Playing the Racism Card in the Shutdown






By Jonathan Tobin

The government shutdown has brought out the worst in our political class but the same is true of pundits. It’s bad enough when politicians call each other terrorists and hostage takers or, as Barbara Boxer did yesterday, to compare them to those who commit domestic abuse. We know that’s what Democrats have always thought of Republicans and it takes very little provocation to get them up on their high horses seeking to turn a political disagreement, however bitter it might be, into one in which the other side is depicted as pure scum rather than merely wrong. But the willingness of liberals to speak as if all those who disagree with Barack Obama are, almost by definition, racists, is about as low as it gets.

The attempt to paint the Tea Party as a warmed over version of the Ku Klux Klan has been a staple of liberal commentary for over three years. The fact that race has played virtually no part in the argument about the stimulus, ObamaCare and the current shutdown/debt ceiling crisis doesn’t deter the left from branding its foes as motivated by prejudice rather than just by different views about which decent people can disagree.
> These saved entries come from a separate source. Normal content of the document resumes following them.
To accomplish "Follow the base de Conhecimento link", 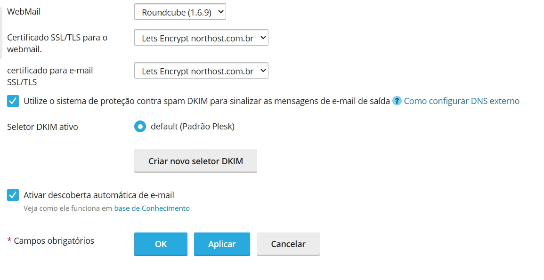I will coord(152,208).
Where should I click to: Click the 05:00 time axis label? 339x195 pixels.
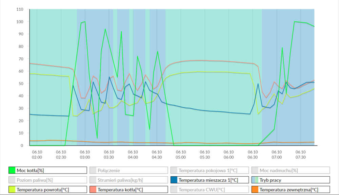(x=181, y=155)
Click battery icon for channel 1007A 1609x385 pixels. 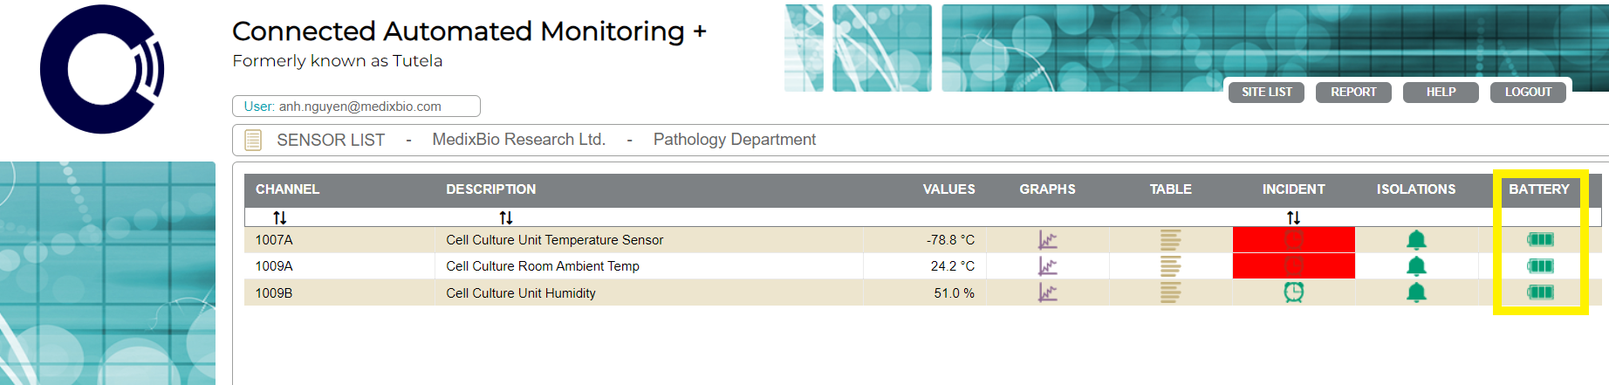pyautogui.click(x=1540, y=240)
That’s the conceit of much of Roger Simon’s column in Politico yesterday. Jonah Goldberg rightly called it “fairly trollish” and used it as an example of how formerly respected reporters turned columnists expose the liberal bias of much of the mainstream press in an excellent post on National Review’s The Corner blog. I made a similar point in a piece about a related topic on Sunday. But Simon’s piece exposes a different angle of the bias issue that I’d like to explore further.

The headline of his article was “Government shutdown unleashes racism” and it was accompanied by a photo of Tea Party demonstrator waving a Confederate flag in front of the White House at a demonstration this past weekend. But the headline promised more than Simon could deliver as the only points presented in the piece that backed up the accusation lodged in the headline was the flag and a comment made on radio by “Joe the Plumber,” the conservative pseudo celebrity of the 2008 campaign who said in his blog that America needed a “white Republican president” to replace Barack Obama. Other than these two items, Simon’s piece was just the standard denunciation of the Republican stand on the shutdown and it was that theme rather than racism riff that was its substance.

I happen to agree with Simon, and probably most other Americans, that what the plumber said is racist and has no place in our public discourse, though if liberal pundits weren’t recycling the writings of the artist otherwise known as Samuel Wurzelbacher, I’m not sure that most of us would be aware of them.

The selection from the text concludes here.